泌尿器科は東日本大震災の影響で人員が不足し一時休止していましたが、現在は無事に再開しています。当科の部長は片岡 政雄(かたおか まさお)先生が務めており、腹腔鏡技術認定医(ふくくうきょうぎじゅつにんていい)(日本泌尿器内視鏡・ロボティクス学会認定)や泌尿器ロボット手術プロクター(前立腺・膀胱)(日本泌尿器内視鏡・ロボティクス学会認定)などの資格を生かして、泌尿器のさまざまな病気に対して専門性の高い治療を行っています。

設備面では、2022年に前立腺がんの診断に用いる“MRI-TRUS 融合画像ガイド下前立腺生検”を導入して、より精度の高い診断を目指すとともに、直近では前立腺肥大症に対するレーザー治療の1つで従来法よりも出血が少なくて済む、“光選択的前立腺レーザー蒸散術(PVP)”を取り入れました。これらの設備投資により、これまでにも増して体への負担が少ない治療の実現を目指しています。

先方提供
福島赤十字病院 泌尿器科の診療でPVPを活用する様子

当院は屋上にヘリポートを備える災害拠点病院として、2011年の東日本大震災をはじめ、2016年の熊本地震、2019年の台風19号など、非常事態が起こるたびに救護班を派遣してきました。中でも、2024年の元日に起きた能登半島地震では当院の迅速な支援活動がテレビなどで取り上げられ、地域の方々から応援や賞賛のお声を多数いただきました。このことをきっかけに、院内の災害医療に対するモチベーションはさらに高まったように感じます。災害医療に携わる医療機関の職員として、我々一同は、今後起こり得る災害に対しても積極的に支援していく心持ちです。
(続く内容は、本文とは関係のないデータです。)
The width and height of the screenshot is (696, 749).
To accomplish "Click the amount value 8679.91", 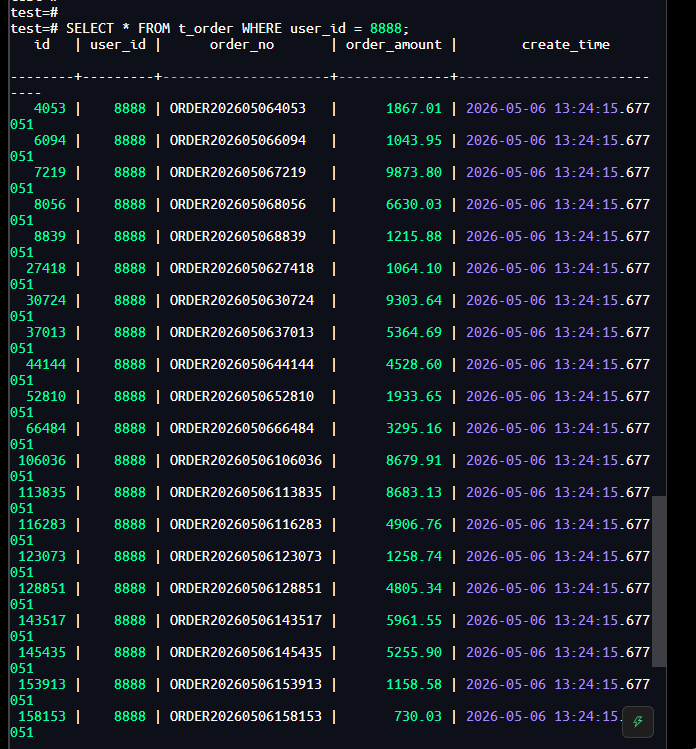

現在、日本赤十字社全体で医療DX(デジタルトランスフォーメーション)を推し進めています。当院でもDX推進室を開設し、院内の業務を効率化するべくRPA(ロボティック・プロセス・オートメーション:これまで人間が行ってきた定型的なパソコン操作をソフトウエアのロボットにより自動化する仕組み)の運用を開始しました。これは、医師やスタッフの人手不足を補完し、安定した医療体制を構築するための重要な施策です。現在は4名のシステムエンジニアが中心となって、数台のロボットを稼働させています(2024年7月時点)。今後さらに業務の自動化と効率化を進めることで、当院のスタッフがそれぞれの役割により集中できる環境を整えたいと思っています。

私は福島県立医科大学医学部の脳神経外科に入局して以来、一貫して脳神経に関する臨床、研究、教育に携わり、当院に移ってからも脳神経に関する診療に注力してきました。現在も、院長であると同時に今も現場に立つ医師でもあります。

医療DX推進などを通じて医療現場の機能分化を進めるなか、今後は働き方改革に伴い医療者自身の健康やワークライフバランスも考慮し、医療の質と安全性を担保できる健康的な医療現場を作っていく必要があるでしょう。時代によって医療に求められていることは変わります。これからも当院は社会や地域のニーズをいち早く察し、皆さんに喜んでいただけるような病院を目指して全力で取り組んで参ります。